研究活動

Death & Life Studies and Practical Ethics Lecture Series

Number 008,
Ryan Marshall Moran, "Selling the Future: Community, Hope, and Crisis in the Early History of Japanese Life Insurance"

【日時】2024年6月28日(金)17:30-19:00
【会場】 東京大学本郷キャンパス 文学部法文1号314教室
【オンライン会場】Zoom ID: 829 280 0028
【参加について】参加無料・事前予約不要
【使用言語】英語(通訳なし)
【共催】東京大学 国際人文学プロジェクト
【助成】布施学術基金

※この講演会は布施学術基金により助成を受けています。

Speaker: Ryan Marshall Moran (University of Utah, Department of History, Assistant Professor)
Abstract: In Selling the Future, Ryan Moran explains how the life insurance industry in Japan exploited its association with mutuality and community to commodify and govern lives.

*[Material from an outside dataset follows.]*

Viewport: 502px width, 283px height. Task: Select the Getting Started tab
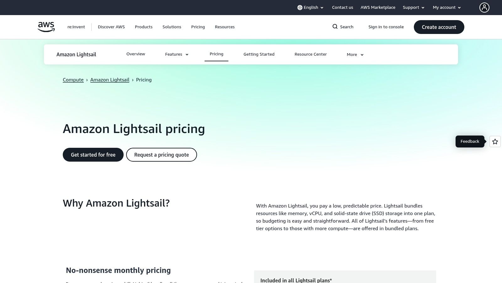[259, 54]
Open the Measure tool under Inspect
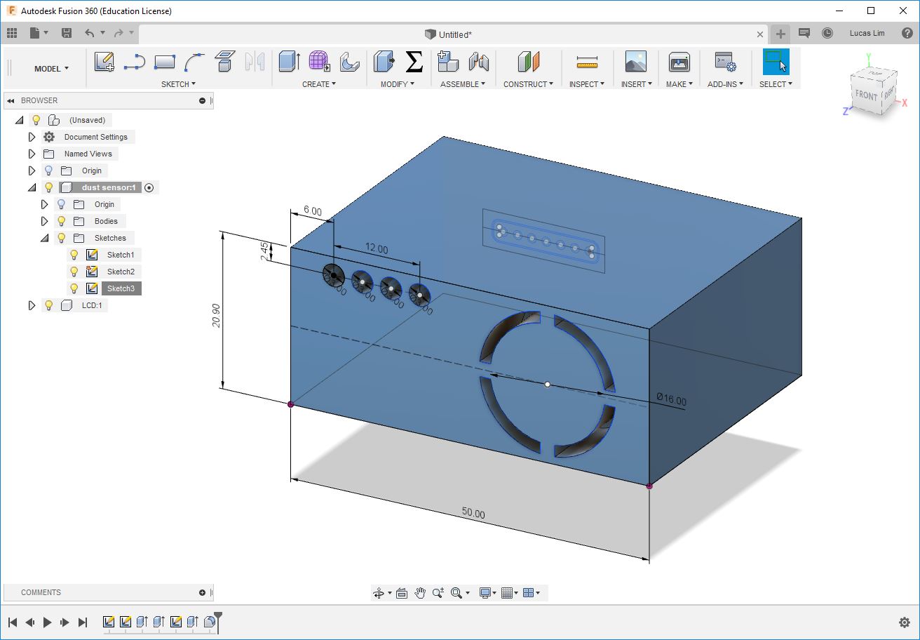The width and height of the screenshot is (920, 640). point(587,62)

Covering the years from the start of the industry in 1881 through the end of World War II, Moran describes insurance companies and government officials working together to create a picture of the future as precarious and dangerous. Since it was impossible for individual consumers to deal with every contingency on their own, insurance industry administrators argued that their usage of statistical data enabled them to chart the predictable future for the aggregate. Through insurance, companies and the state thus offered consumers a means to a perfectible future in an era filled with repeated crises.
Life insurance functioned as an important modernist technology within Japan and its colonies to instantiate expectations for responsibility, to reconfigure meanings of mutuality, and to normalize new social formations (such as the nuclear family) as essential to life. Life insurance thus offers an important vehicle for examining the confluence of modes of mobilizing and organizing bodies, the expropriation of financial resources, and the action of disciplining workers into a capitalist system.